SOURCE EXCERPT ▸

--- start ---

An analysis of the claimed refunds would include, among other things: the discrete nature of each claim, notice, sanctions for a failure to pay, forms of protest, and nature of other coercive influences exercised by the Town resulting in more than mere economic inconvenience. Merely voicing *428concerns in a private or public forum does not support a claim for payment under protest. More is required to overcome the presumption of voluntariness that attaches to such payments. Otherwise, the mere specter of a refund would have a chilling effect on the way in which local deliberative bodies fund the operations of municipal government.

While the Town, in furnishing water and sewer to out-of-town customers functions in a way similar to a monopolistic private utility, it is not. Thus, any reliance upon authorities that address outcomes based upon a contractual delivery of service are inapposite to the instant situation. The case of Prince George Sewerage & Water Co. v. Bexley Ltd. Partnership, 247 Va. 372 (1994), while concerned with a challenge to water and sewer rates charged to its customers, does not apply to the instant case. The fee for utility service in that case was charged by a non-public service corporation and was determined by a complicated contractual formula. No such contract exists in this case.

--- end ---

STATED TASK 1 ▸ Write out the part of the passage on the Town's water and sewer fees starting with "While the Town, in" and going on through "in this case.".
STATED TASK 2 ▸ Pick up the passage on the Town's water and sewer fees after its last sentence and continue it.
The rows that come next are separate material, not part of the passage on the Town's water and sewer fees.

RECORD EXTRACTS ▸
--- start ---

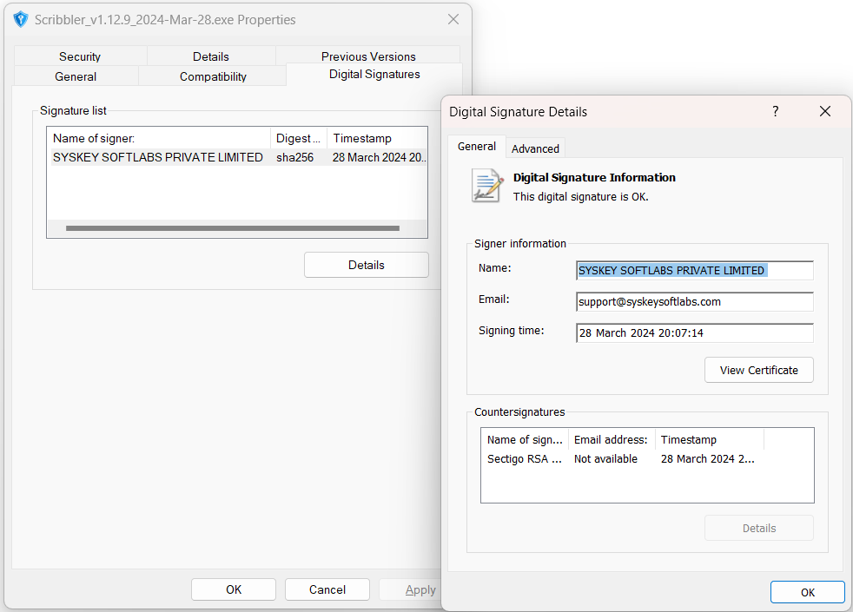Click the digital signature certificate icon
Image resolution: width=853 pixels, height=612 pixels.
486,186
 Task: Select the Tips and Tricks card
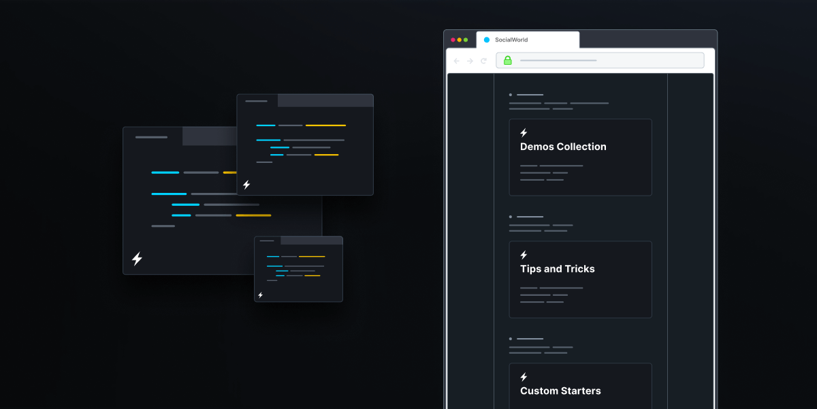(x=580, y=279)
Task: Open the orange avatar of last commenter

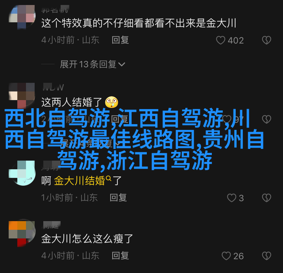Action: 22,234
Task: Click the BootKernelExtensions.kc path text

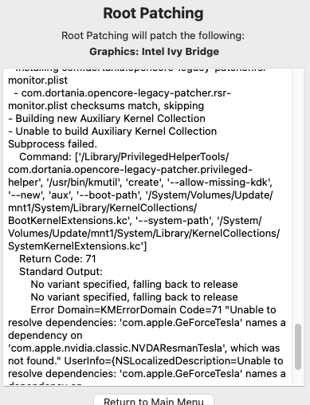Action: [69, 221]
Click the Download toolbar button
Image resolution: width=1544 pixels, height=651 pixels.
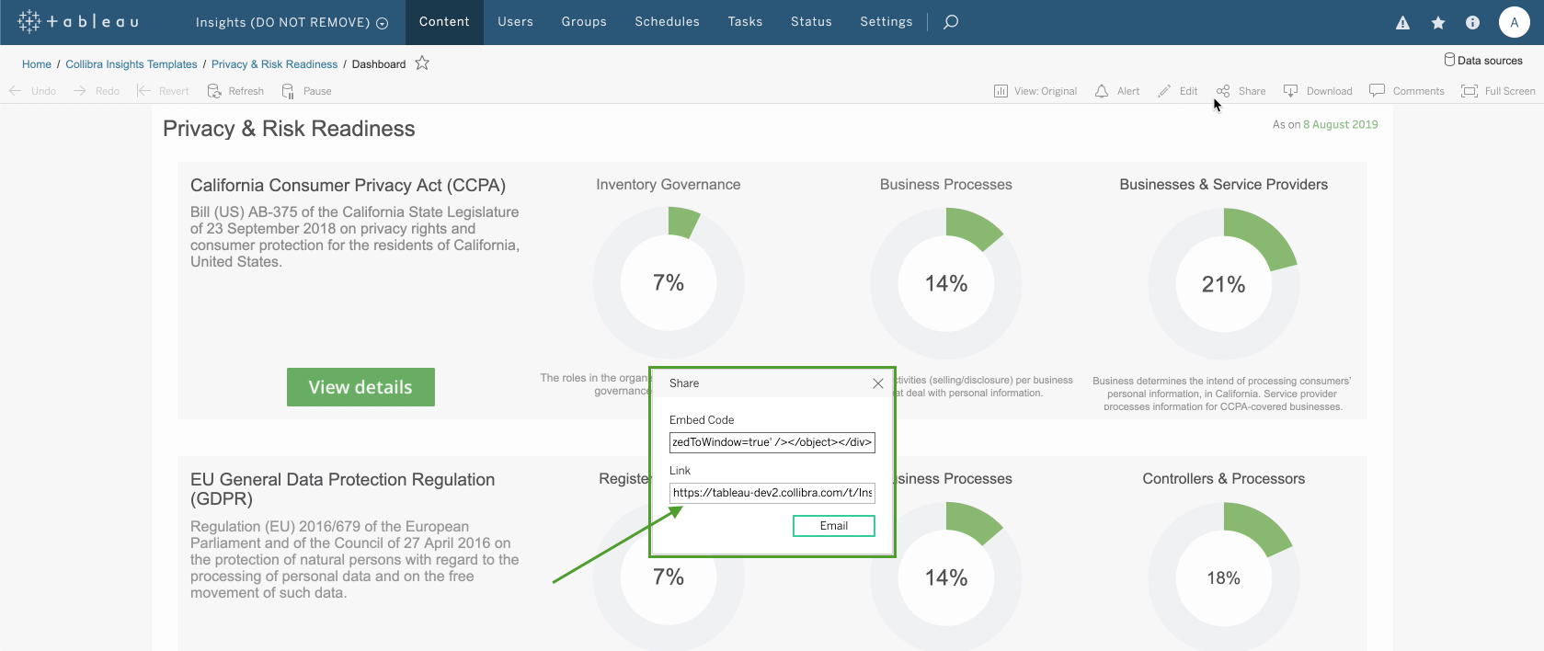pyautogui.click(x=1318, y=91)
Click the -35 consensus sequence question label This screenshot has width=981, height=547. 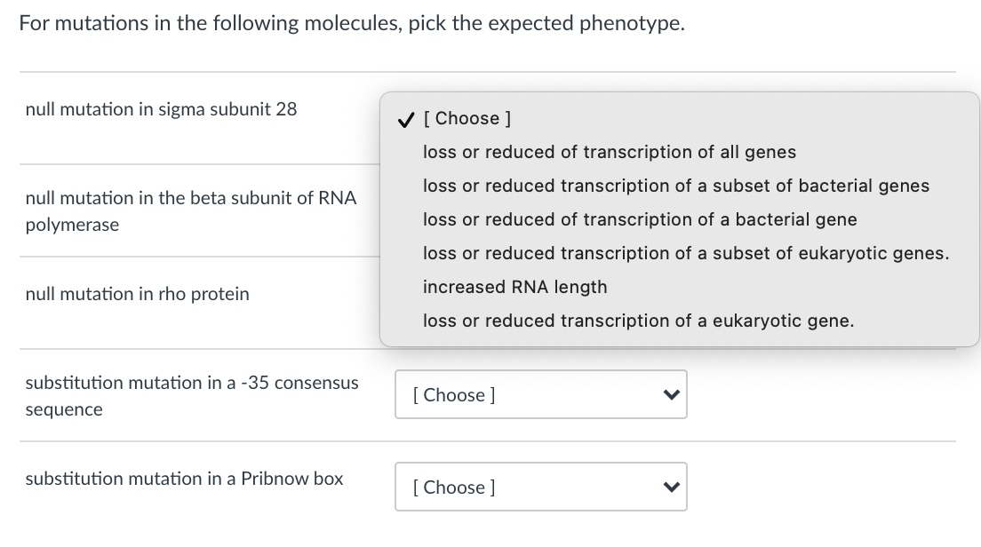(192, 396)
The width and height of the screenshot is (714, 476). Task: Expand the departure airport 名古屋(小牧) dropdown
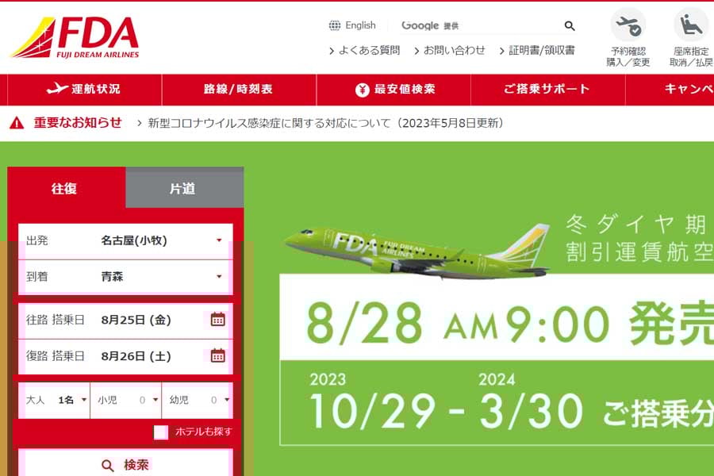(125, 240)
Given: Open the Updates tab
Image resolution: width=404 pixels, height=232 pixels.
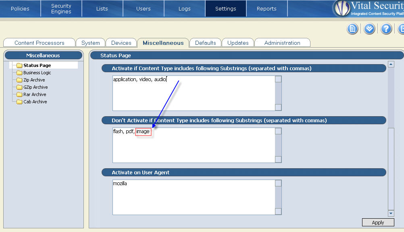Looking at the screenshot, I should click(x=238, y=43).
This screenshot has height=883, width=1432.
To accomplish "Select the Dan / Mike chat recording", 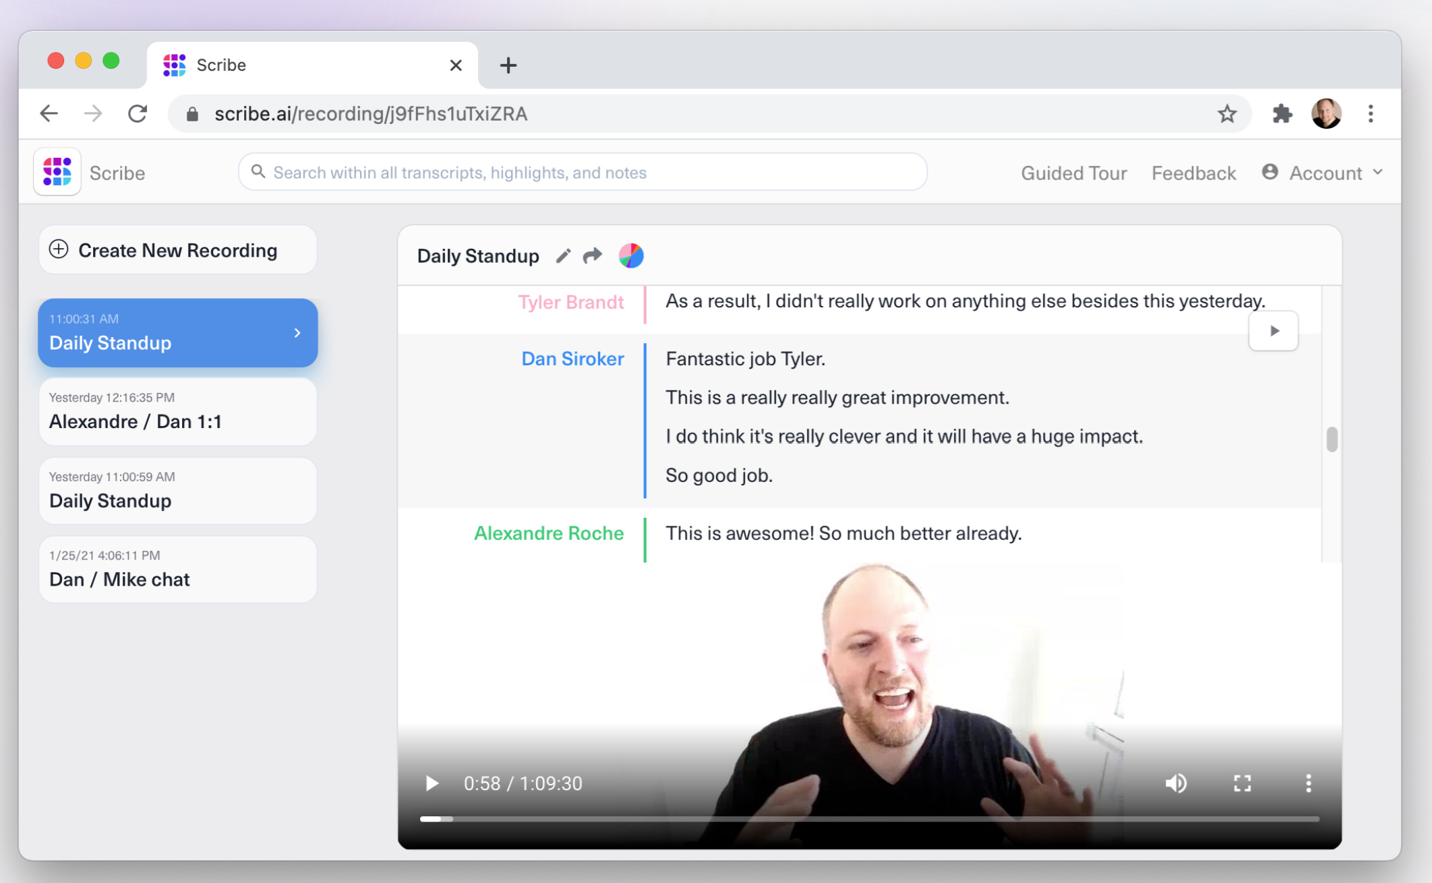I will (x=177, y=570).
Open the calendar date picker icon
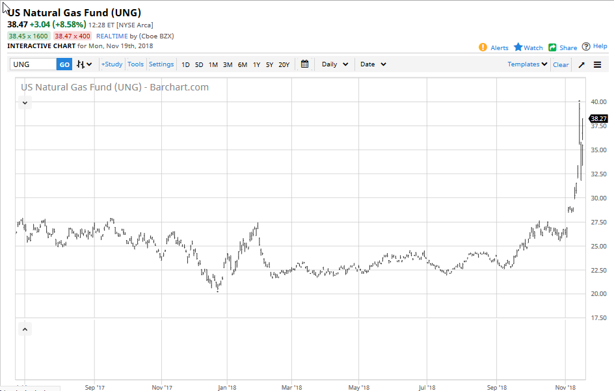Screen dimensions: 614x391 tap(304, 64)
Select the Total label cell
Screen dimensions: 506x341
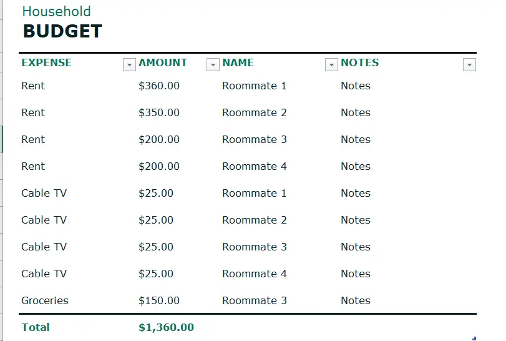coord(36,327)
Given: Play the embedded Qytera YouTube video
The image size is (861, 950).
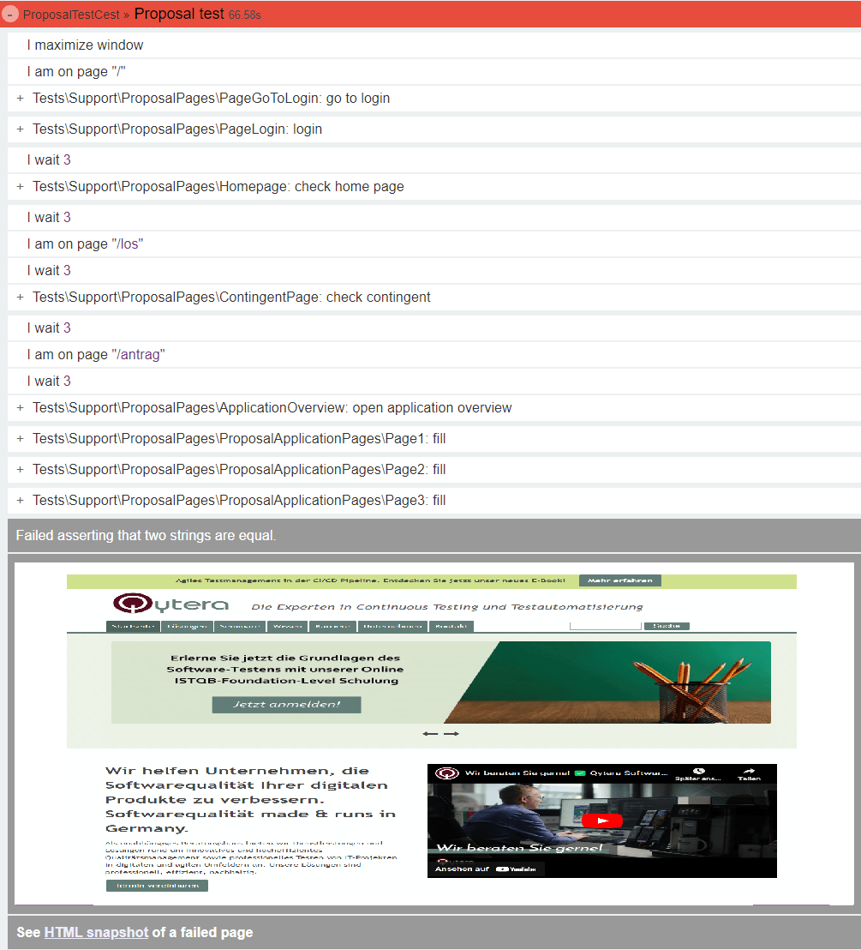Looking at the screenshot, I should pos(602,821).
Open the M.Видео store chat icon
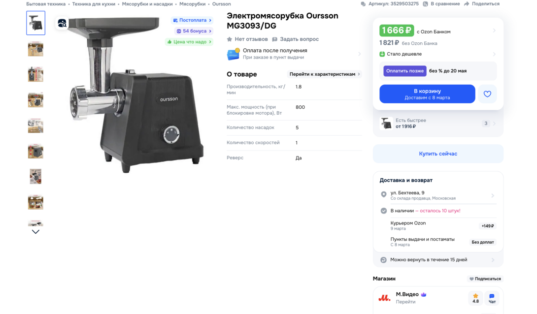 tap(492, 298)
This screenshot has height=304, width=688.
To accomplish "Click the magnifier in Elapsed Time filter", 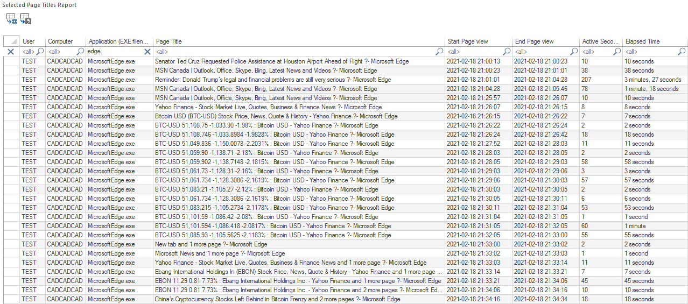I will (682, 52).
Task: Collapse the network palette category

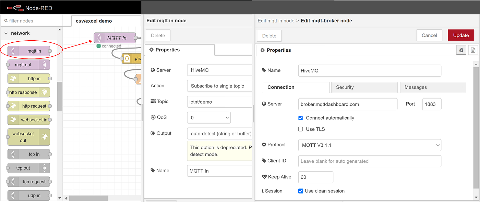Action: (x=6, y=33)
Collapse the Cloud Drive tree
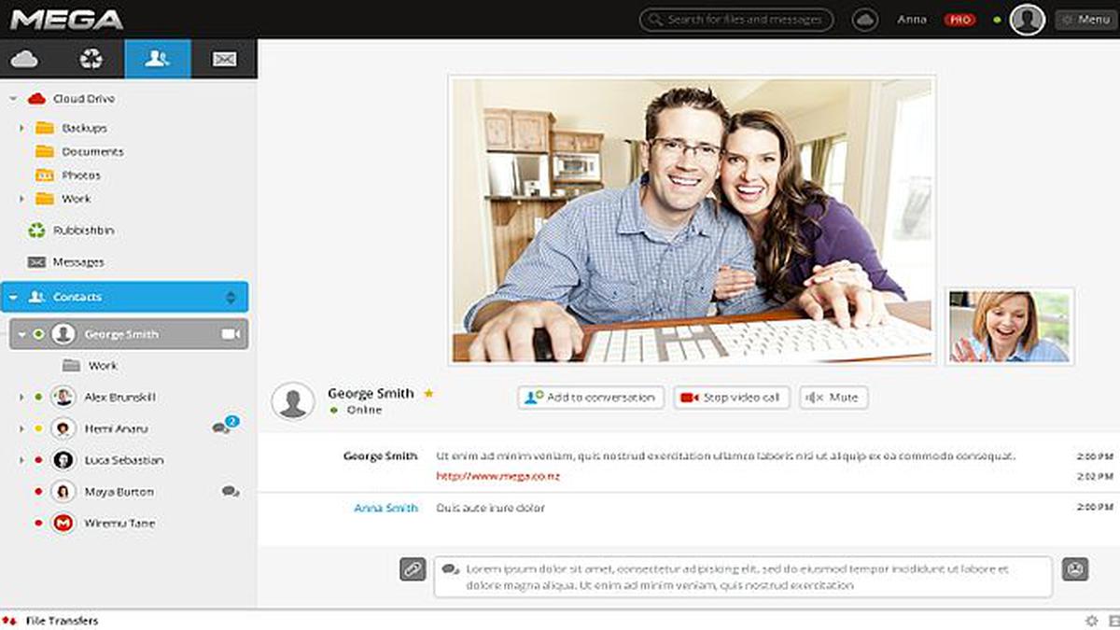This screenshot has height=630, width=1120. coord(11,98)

--- end ---

EXERCISE OUTPUT 1 ▸
While the Town, in furnishing water and sewer to out-of-town customers functions in a way similar to a monopolistic private utility, it is not. Thus, any reliance upon authorities that address outcomes based upon a contractual delivery of service are inapposite to the instant situation. The case of Prince George Sewerage & Water Co. v. Bexley Ltd. Partnership, 247 Va. 372 (1994), while concerned with a challenge to water and sewer rates charged to its customers, does not apply to the instant case. The fee for utility service in that case was charged by a non-public service corporation and was determined by a complicated contractual formula. No such contract exists in this case.

EXERCISE OUTPUT 2 ▸
Lastly, the Court has previously observed that, in the event the fees for water and sewer service charged out-of-town customers are unlawful, then the Court would not determine the sewer and water rates to be charged, but instead, would make a finding as to the lawfulness of the fees charged and leave the matter of the rates to be charged to the discretion of the Town Council with instruction respecting the conclusions reached by the Court as to why such fees are determined to be unlawful.

This Court has no legislative grant to determine the rate to be charged by the Town. Any attempt to do so would be an unfounded expansion on the power of the judiciary.

During the course of the trial, the Court received a number of exhibits and heard the testimony of both lay and expert witnesses. A consideration of that testimony is helpful to a consideration of both the reasonableness of the Town’s action in approving the surcharge for out-of-town customers and, should the Court determine the rate to be unreasonable, then, whether a refund to any one or more of the plaintiffs is justified.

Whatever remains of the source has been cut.